» **TASK INSTRUCTIONS**: Look below for the line that contains "979 770 649 (1003, 1955)", then copy it and each following line exactly, through and including the line that contains "La promoción 2026".

» **RECORDED INFORMATION**:
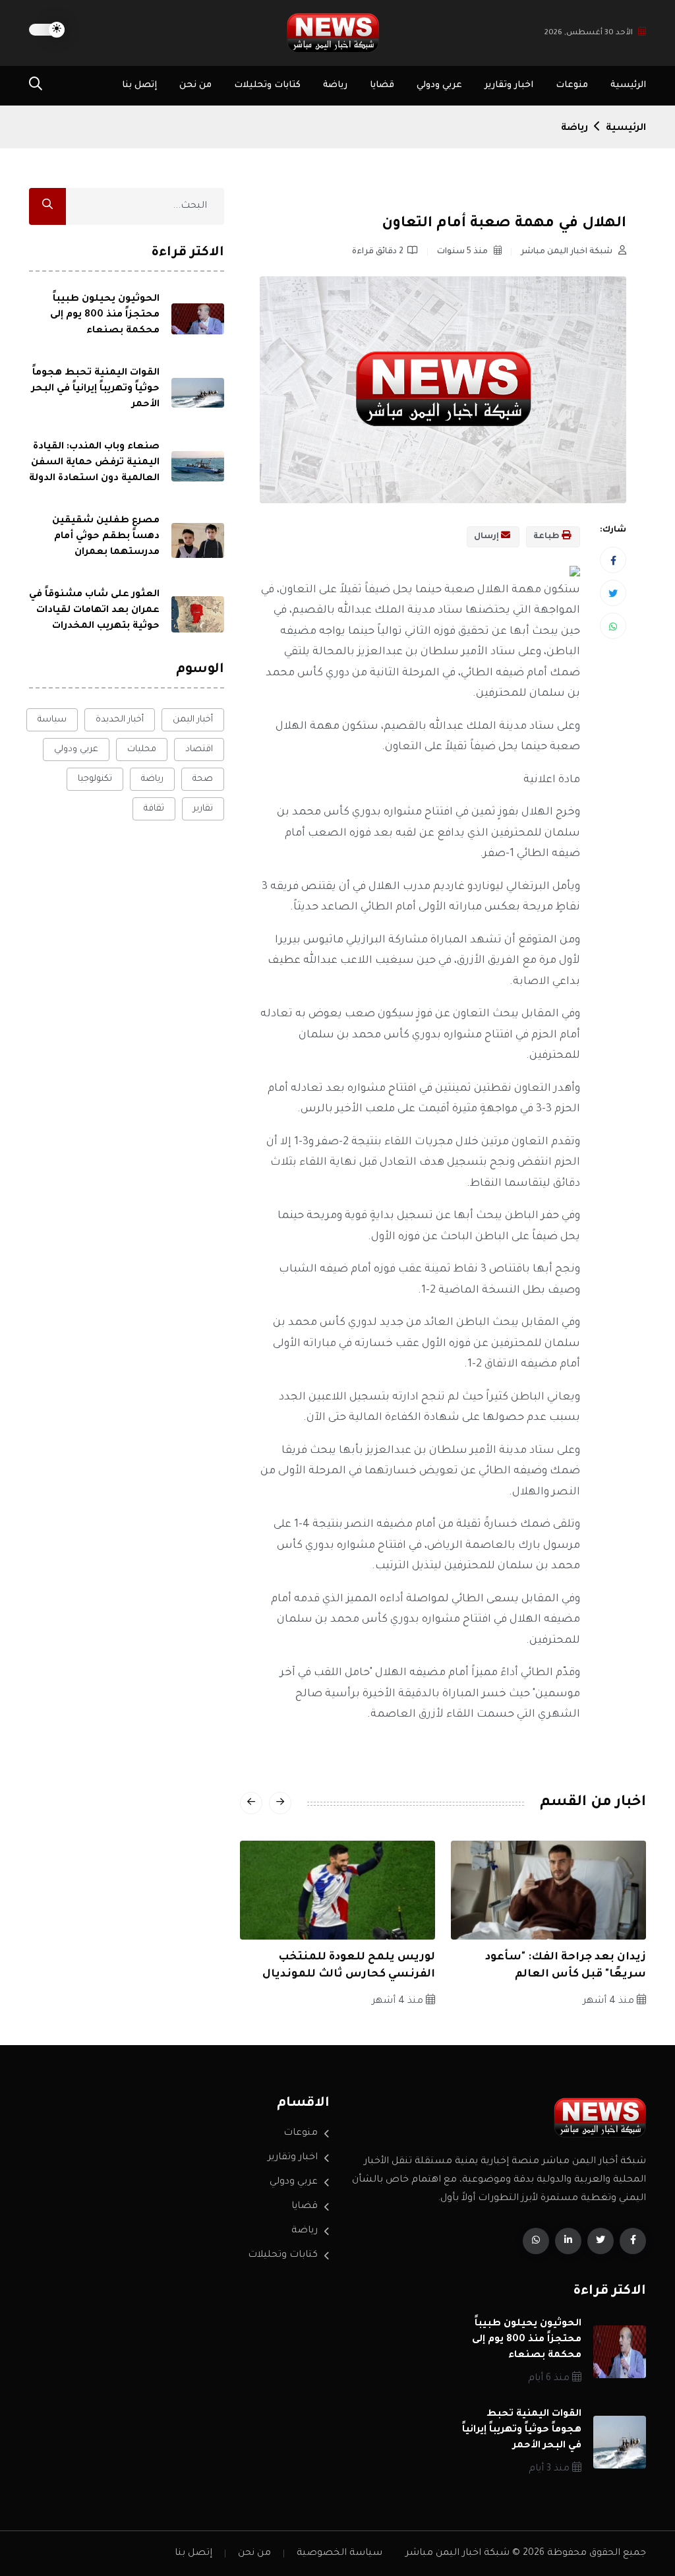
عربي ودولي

--

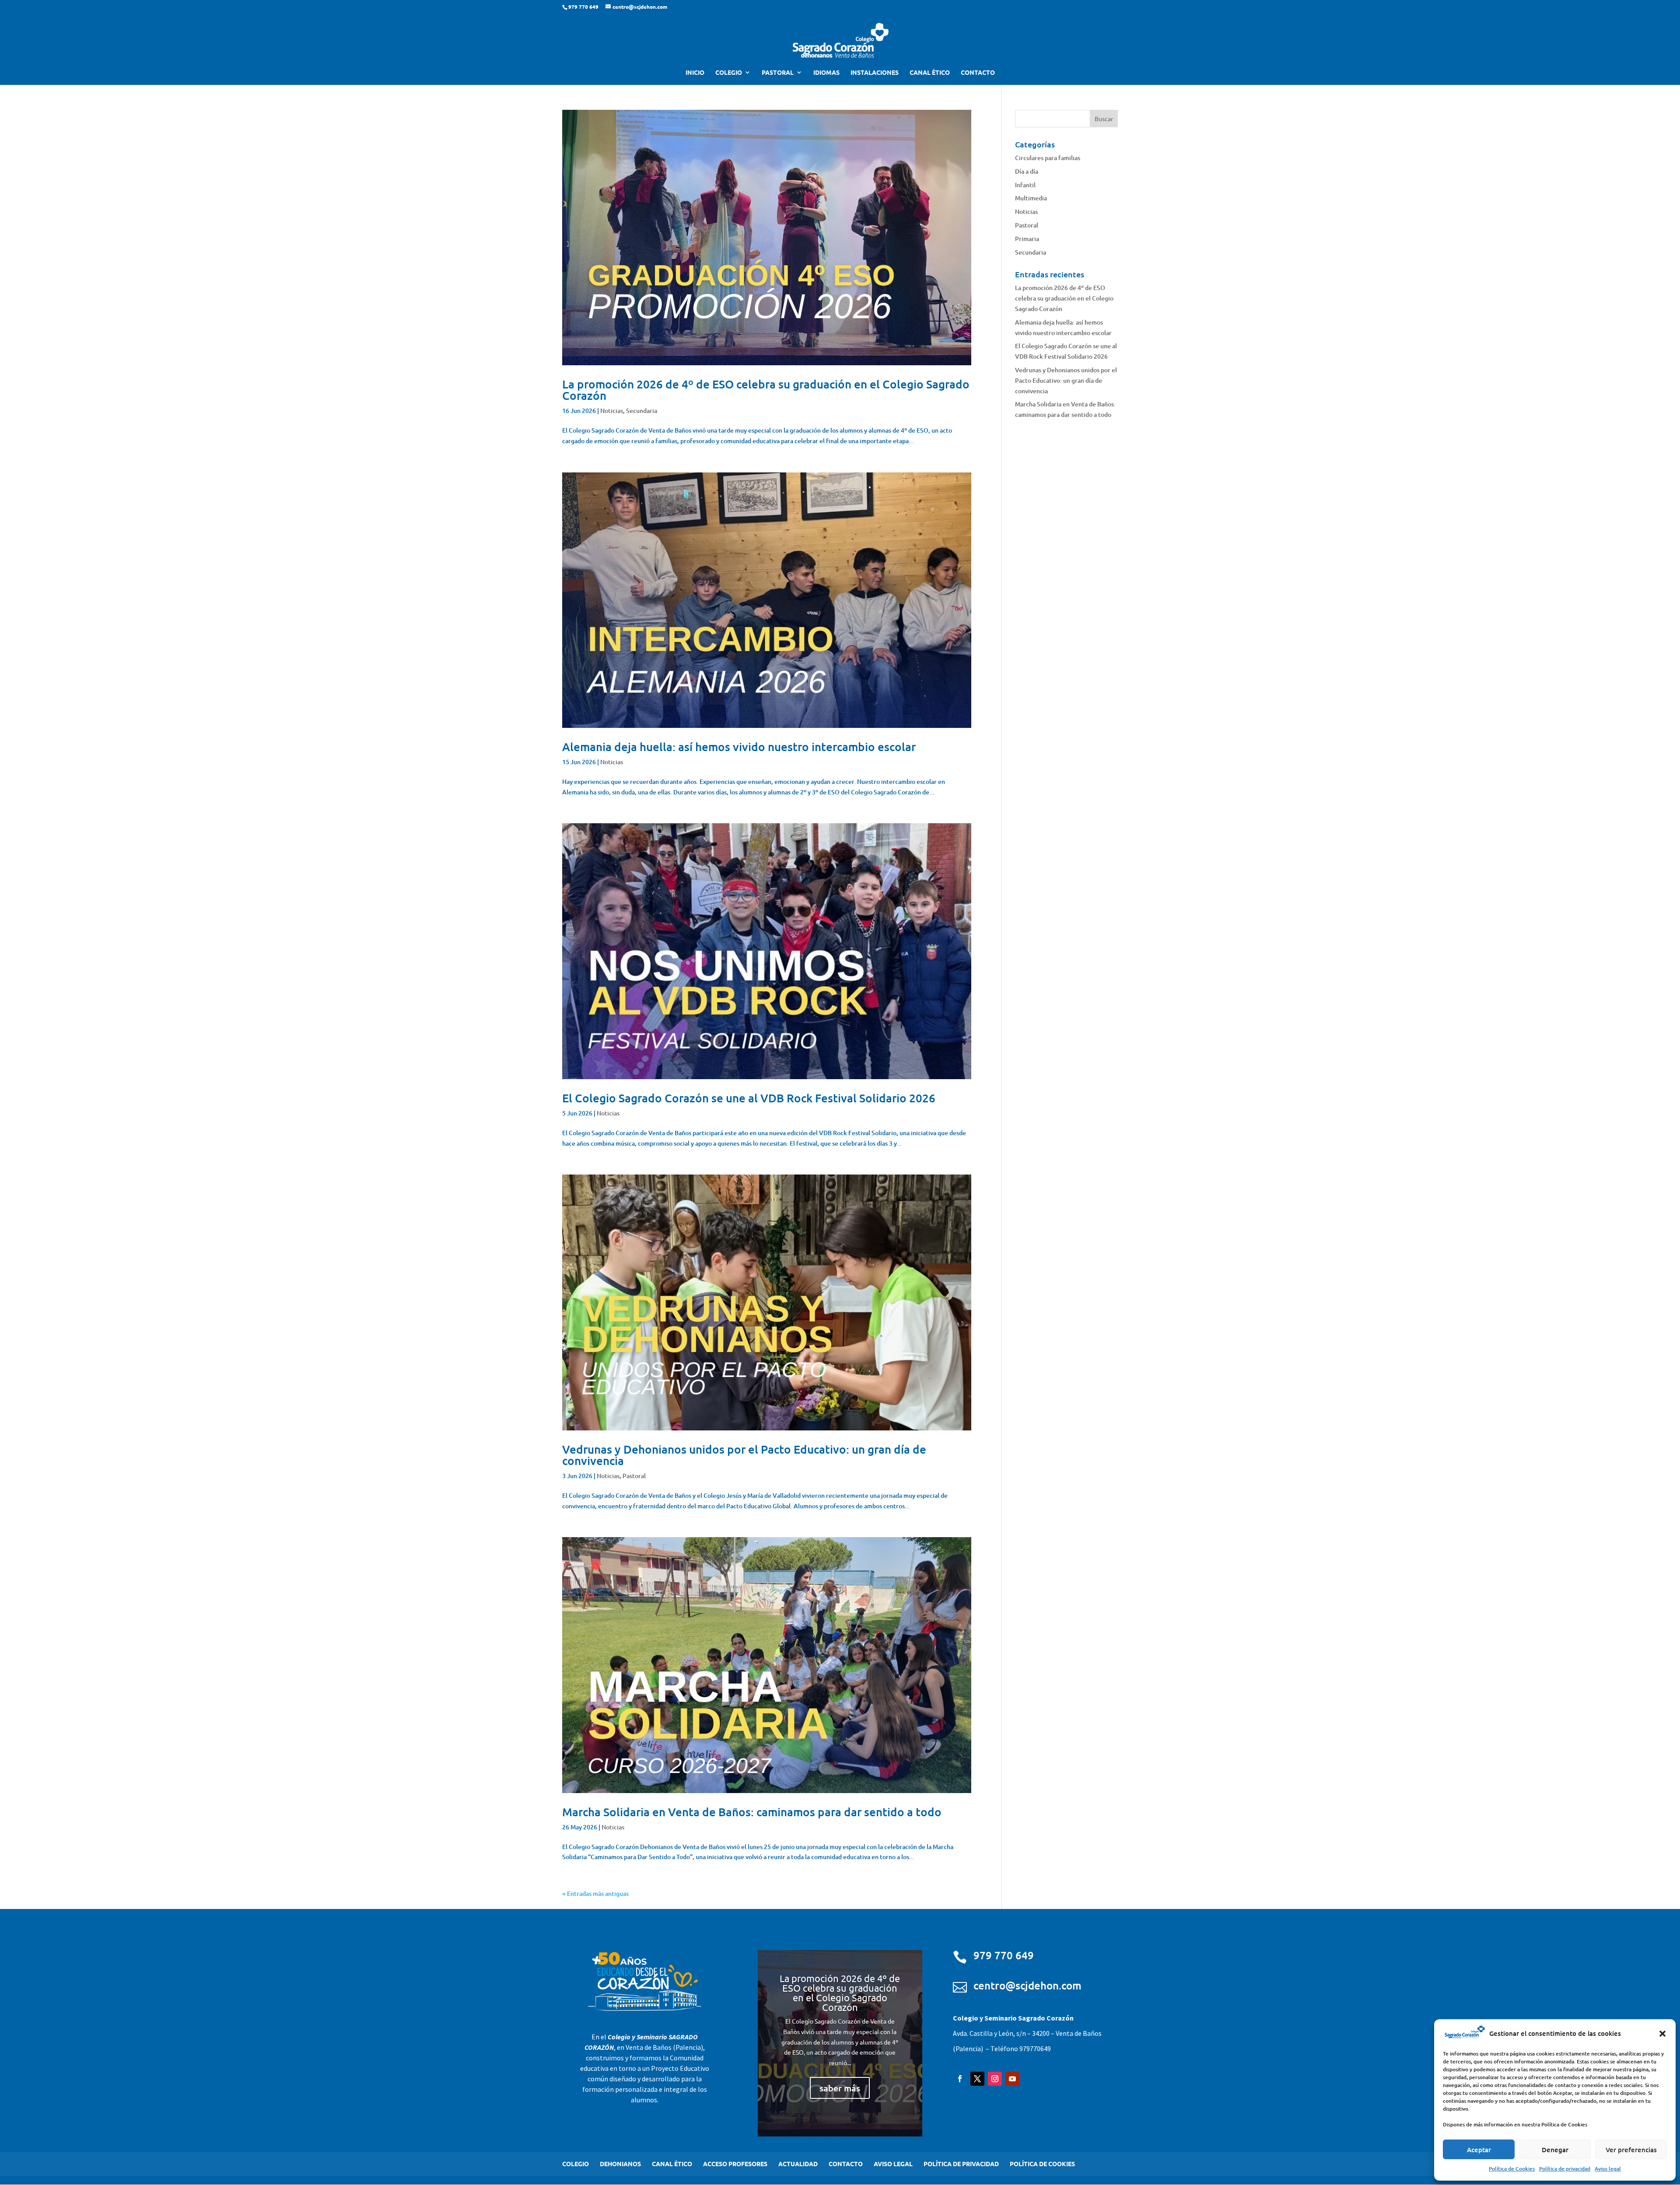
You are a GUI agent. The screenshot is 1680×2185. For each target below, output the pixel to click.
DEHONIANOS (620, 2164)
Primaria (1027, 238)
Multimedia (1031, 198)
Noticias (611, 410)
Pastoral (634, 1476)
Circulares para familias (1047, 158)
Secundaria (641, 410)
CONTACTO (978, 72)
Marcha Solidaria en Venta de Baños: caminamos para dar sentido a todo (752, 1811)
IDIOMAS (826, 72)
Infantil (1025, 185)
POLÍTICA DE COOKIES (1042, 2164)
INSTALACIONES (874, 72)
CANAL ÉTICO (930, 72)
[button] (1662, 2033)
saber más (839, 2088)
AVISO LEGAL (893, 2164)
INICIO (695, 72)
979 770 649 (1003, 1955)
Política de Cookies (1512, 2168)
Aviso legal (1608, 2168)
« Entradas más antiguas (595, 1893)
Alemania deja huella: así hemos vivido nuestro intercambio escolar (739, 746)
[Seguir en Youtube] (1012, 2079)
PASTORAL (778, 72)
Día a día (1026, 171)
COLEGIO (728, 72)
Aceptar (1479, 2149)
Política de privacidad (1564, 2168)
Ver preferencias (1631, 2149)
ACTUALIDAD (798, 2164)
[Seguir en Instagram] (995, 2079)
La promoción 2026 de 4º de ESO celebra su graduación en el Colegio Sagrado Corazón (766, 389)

» **WORKED SOLUTION**:
979 770 649 (1003, 1955)
Política de Cookies (1512, 2168)
Aviso legal (1608, 2168)
« Entradas más antiguas (595, 1893)
Alemania deja huella: así hemos vivido nuestro intercambio escolar (739, 746)
[Seguir en Youtube] (1012, 2079)
PASTORAL (778, 72)
Día a día (1026, 171)
COLEGIO (728, 72)
Aceptar (1479, 2149)
Política de privacidad (1564, 2168)
Ver preferencias (1631, 2149)
ACTUALIDAD (798, 2164)
[Seguir en Instagram] (995, 2079)
La promoción 2026 de 4º de ESO celebra su graduación en el Colegio Sagrado Corazón (766, 389)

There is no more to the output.